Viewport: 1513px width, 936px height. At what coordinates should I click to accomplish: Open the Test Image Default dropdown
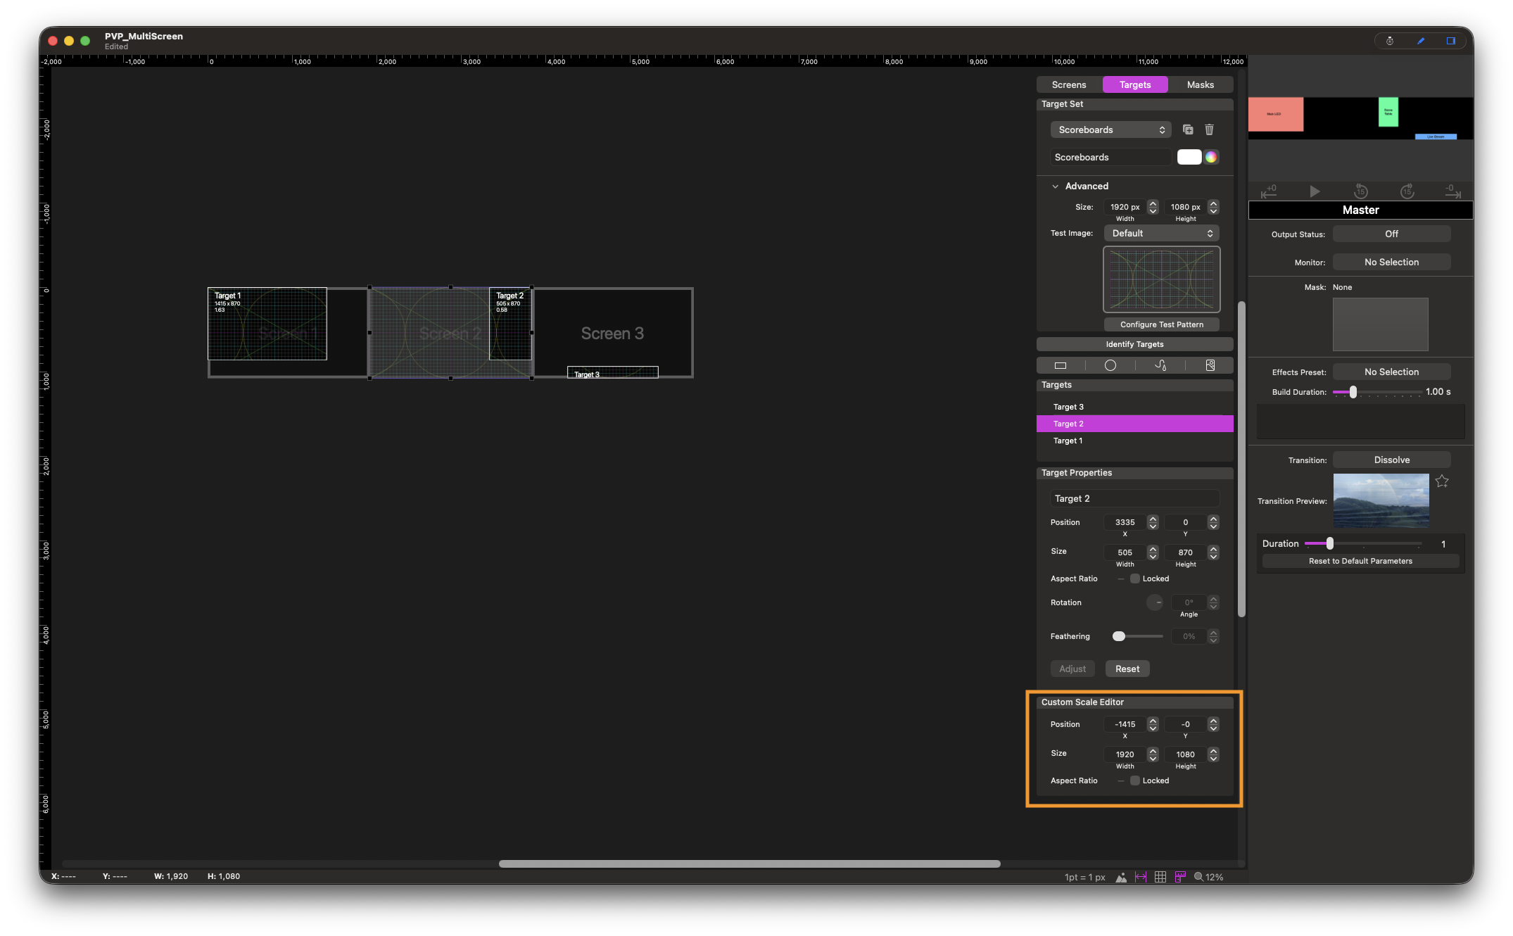pos(1161,233)
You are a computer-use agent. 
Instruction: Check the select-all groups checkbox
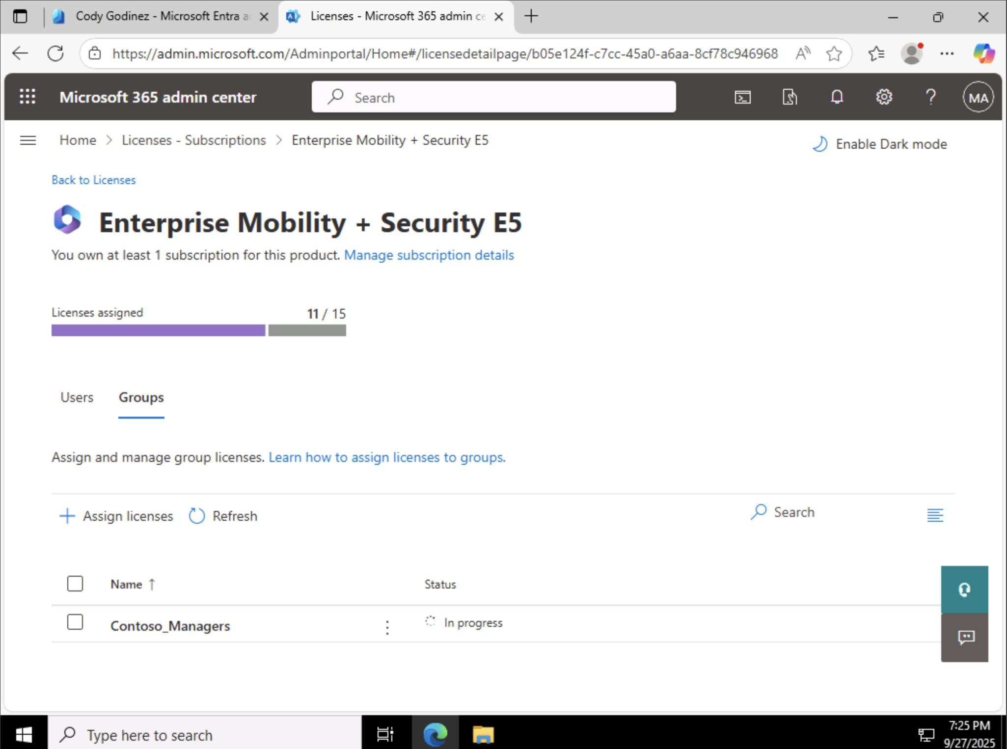coord(75,584)
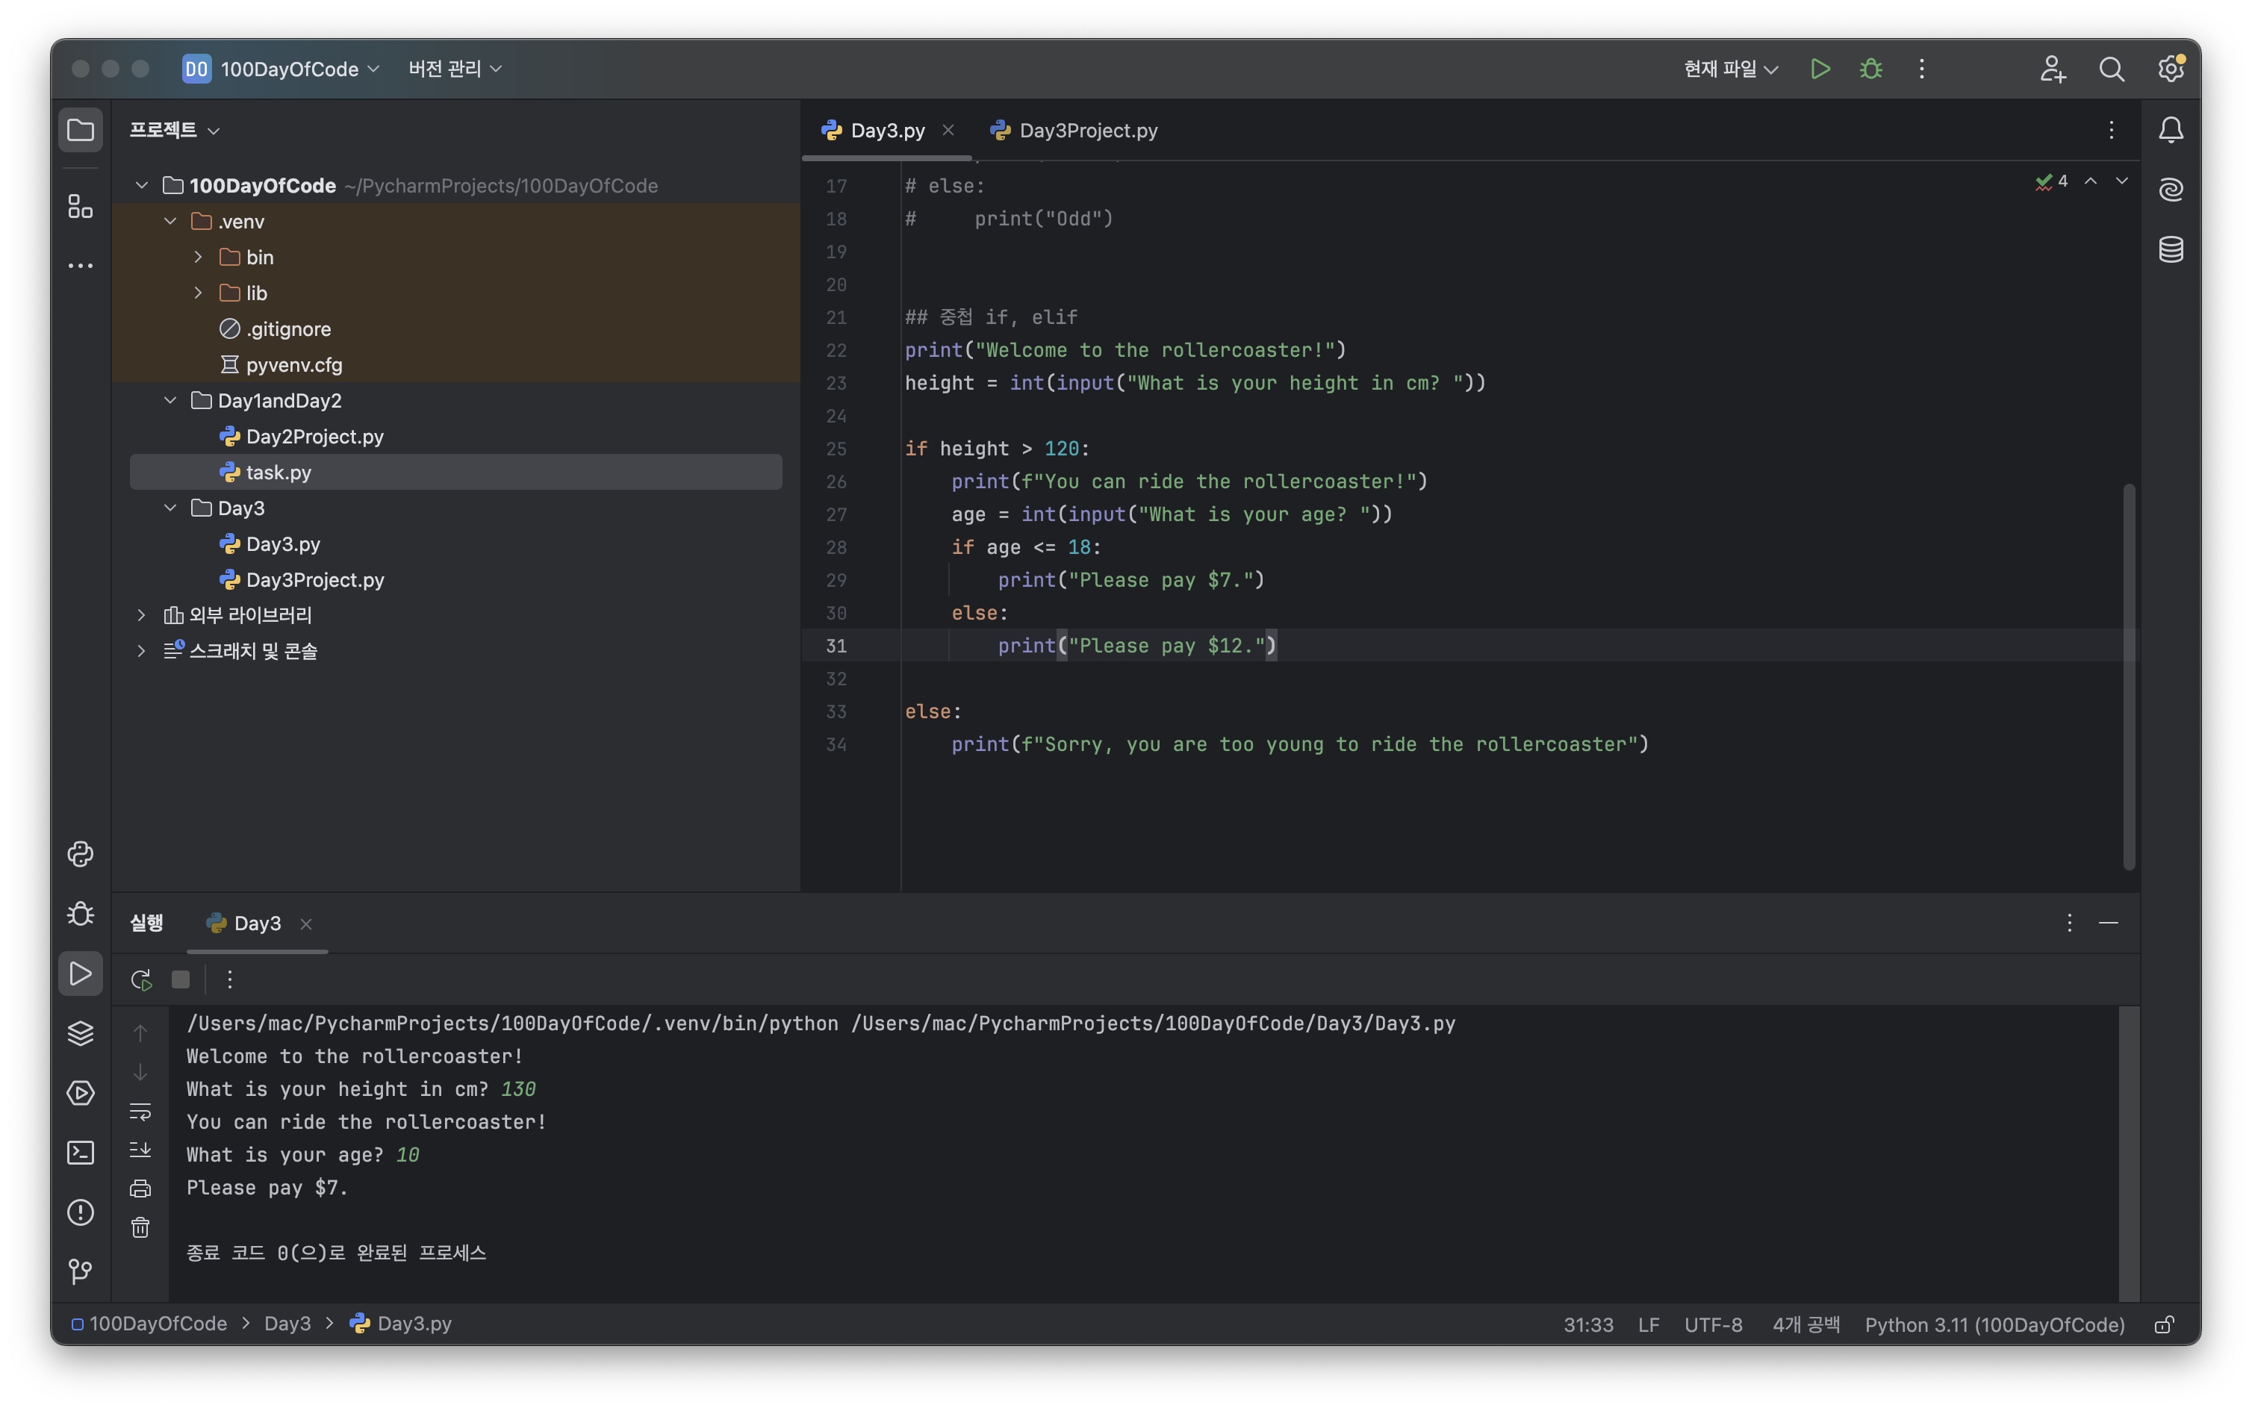Image resolution: width=2252 pixels, height=1408 pixels.
Task: Toggle scroll to end of console
Action: 141,1150
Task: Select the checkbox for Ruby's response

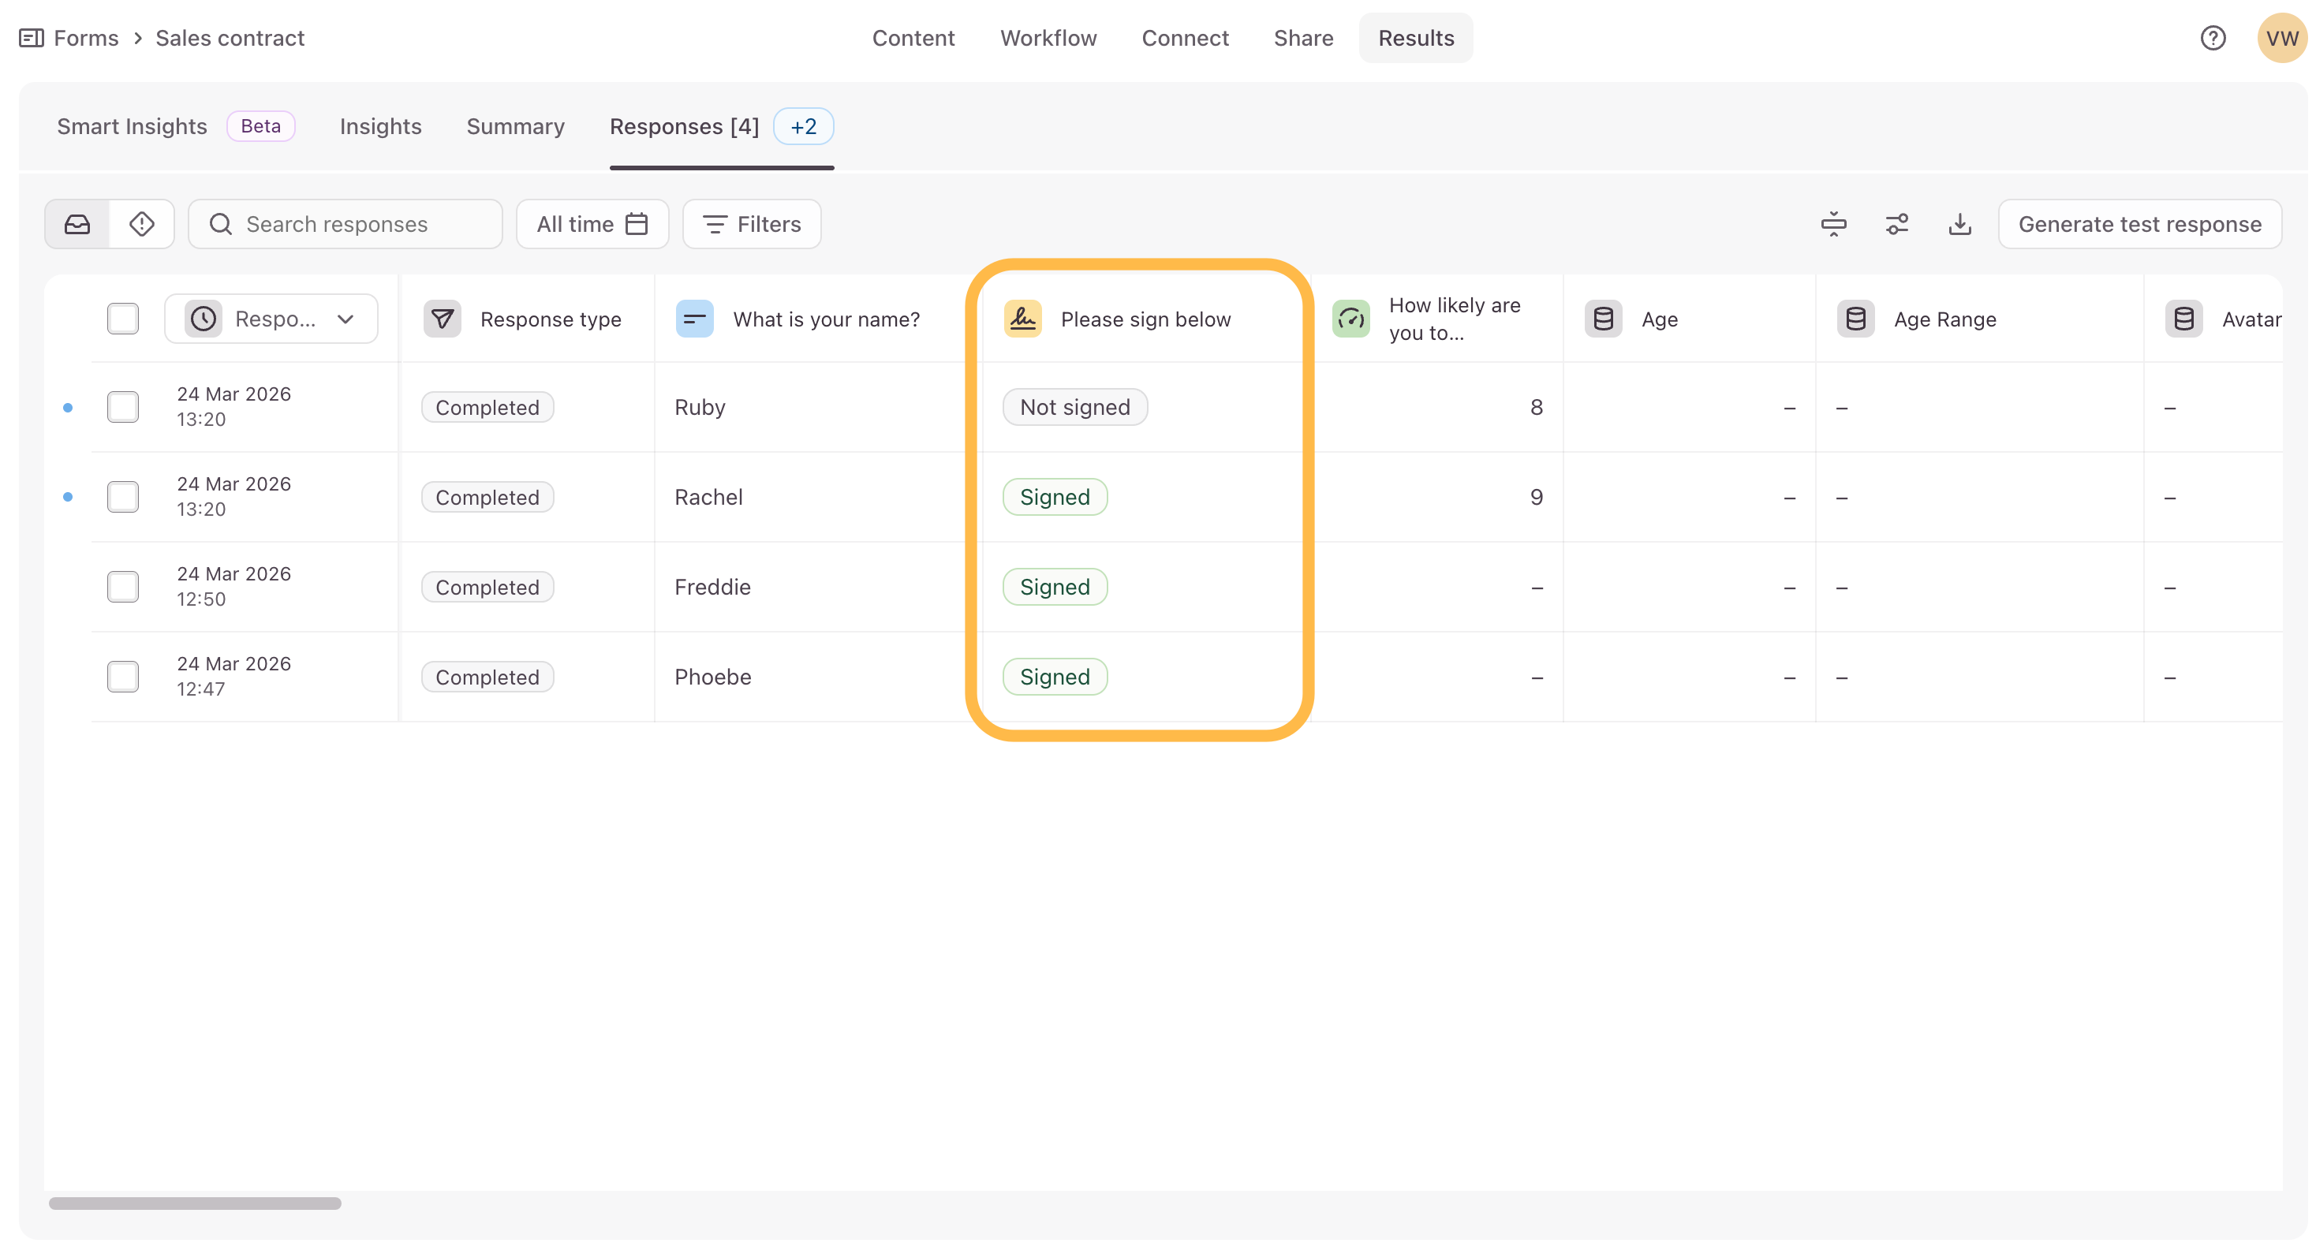Action: coord(122,407)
##############################
● WHAT TO DO:
Return the material exactly as given above, picture-free.

● YOUR RESPONSE:
Viewport: 1513px width, 936px height. At what coordinates should I click to accomplish: Open the Test Image Default dropdown
pos(1161,233)
You are a computer-use agent. 
Instruction: Check the select-all groups checkbox
coord(75,584)
Image resolution: width=2252 pixels, height=1408 pixels.
Task: Toggle scroll to end of console
Action: 141,1150
Task: Select the checkbox for Ruby's response

Action: coord(122,407)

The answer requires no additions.